"""

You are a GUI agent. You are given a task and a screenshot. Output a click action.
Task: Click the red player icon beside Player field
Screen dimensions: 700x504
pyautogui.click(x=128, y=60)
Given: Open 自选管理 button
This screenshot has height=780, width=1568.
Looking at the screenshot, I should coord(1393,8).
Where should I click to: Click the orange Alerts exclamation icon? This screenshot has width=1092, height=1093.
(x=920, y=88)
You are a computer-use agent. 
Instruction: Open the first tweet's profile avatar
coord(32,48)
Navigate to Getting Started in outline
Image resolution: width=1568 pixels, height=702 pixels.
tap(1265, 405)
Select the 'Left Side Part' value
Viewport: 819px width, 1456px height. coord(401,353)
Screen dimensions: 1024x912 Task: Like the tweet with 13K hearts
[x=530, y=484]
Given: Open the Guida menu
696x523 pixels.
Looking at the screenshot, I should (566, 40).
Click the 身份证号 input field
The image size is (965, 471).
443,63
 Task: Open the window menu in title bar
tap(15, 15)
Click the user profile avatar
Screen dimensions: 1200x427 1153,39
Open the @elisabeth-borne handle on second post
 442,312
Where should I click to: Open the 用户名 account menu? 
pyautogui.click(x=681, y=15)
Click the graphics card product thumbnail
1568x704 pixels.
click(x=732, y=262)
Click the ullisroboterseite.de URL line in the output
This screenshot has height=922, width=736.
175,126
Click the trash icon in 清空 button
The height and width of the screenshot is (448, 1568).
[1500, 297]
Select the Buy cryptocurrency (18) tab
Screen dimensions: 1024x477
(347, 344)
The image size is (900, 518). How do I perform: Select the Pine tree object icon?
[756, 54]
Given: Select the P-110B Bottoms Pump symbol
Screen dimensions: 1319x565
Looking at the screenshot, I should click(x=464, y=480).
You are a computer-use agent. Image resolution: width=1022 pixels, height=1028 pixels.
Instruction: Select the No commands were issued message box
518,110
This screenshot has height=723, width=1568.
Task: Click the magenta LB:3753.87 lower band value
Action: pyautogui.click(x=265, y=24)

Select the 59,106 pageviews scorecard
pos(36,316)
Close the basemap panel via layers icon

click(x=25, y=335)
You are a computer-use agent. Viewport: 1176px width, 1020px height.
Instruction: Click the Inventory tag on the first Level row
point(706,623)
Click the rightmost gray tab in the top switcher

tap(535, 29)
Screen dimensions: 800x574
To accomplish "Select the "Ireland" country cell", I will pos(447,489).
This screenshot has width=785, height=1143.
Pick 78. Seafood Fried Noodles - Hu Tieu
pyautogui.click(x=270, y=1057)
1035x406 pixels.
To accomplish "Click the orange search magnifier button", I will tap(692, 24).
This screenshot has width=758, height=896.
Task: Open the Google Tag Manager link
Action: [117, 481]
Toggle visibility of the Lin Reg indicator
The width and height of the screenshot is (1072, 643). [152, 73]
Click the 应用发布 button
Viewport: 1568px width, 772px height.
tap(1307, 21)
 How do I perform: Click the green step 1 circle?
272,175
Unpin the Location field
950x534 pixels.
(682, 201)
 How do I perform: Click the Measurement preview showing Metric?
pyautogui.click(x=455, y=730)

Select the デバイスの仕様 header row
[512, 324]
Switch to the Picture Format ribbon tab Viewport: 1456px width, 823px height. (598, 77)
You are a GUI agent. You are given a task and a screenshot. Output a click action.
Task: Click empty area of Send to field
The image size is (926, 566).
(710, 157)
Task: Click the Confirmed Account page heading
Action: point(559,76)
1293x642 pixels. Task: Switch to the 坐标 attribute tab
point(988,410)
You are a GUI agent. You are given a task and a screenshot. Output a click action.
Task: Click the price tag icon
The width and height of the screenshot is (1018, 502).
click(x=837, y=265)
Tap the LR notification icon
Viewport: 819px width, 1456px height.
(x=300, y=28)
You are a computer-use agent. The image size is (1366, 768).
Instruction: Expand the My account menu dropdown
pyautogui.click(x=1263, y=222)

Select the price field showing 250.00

"""

▶ **TASK GOAL**
Begin with the line that contains "Toggle visibility of the Lin Reg indicator" and end with the last line of the data. Repeat those two lines and all between them exactly.

▶ **COMPLETED EXERCISE**
Toggle visibility of the Lin Reg indicator
The width and height of the screenshot is (1072, 643). [152, 73]
Click the 应用发布 button
Viewport: 1568px width, 772px height.
tap(1307, 21)
 How do I perform: Click the green step 1 circle?
272,175
Unpin the Location field
950x534 pixels.
(682, 201)
 How do I perform: Click the Measurement preview showing Metric?
pyautogui.click(x=455, y=730)

Select the デバイスの仕様 header row
[512, 324]
Switch to the Picture Format ribbon tab Viewport: 1456px width, 823px height. (598, 77)
You are a GUI agent. You are given a task and a screenshot. Output a click action.
Task: Click empty area of Send to field
The image size is (926, 566).
(710, 157)
Task: Click the Confirmed Account page heading
Action: point(559,76)
1293x642 pixels. Task: Switch to the 坐标 attribute tab
point(988,410)
You are a GUI agent. You are given a task and a screenshot. Output a click action.
Task: Click the price tag icon
The width and height of the screenshot is (1018, 502).
click(x=837, y=265)
Tap the LR notification icon
Viewport: 819px width, 1456px height.
(x=300, y=28)
You are a computer-use agent. The image size is (1366, 768).
Instruction: Expand the My account menu dropdown
pyautogui.click(x=1263, y=222)

Select the price field showing 250.00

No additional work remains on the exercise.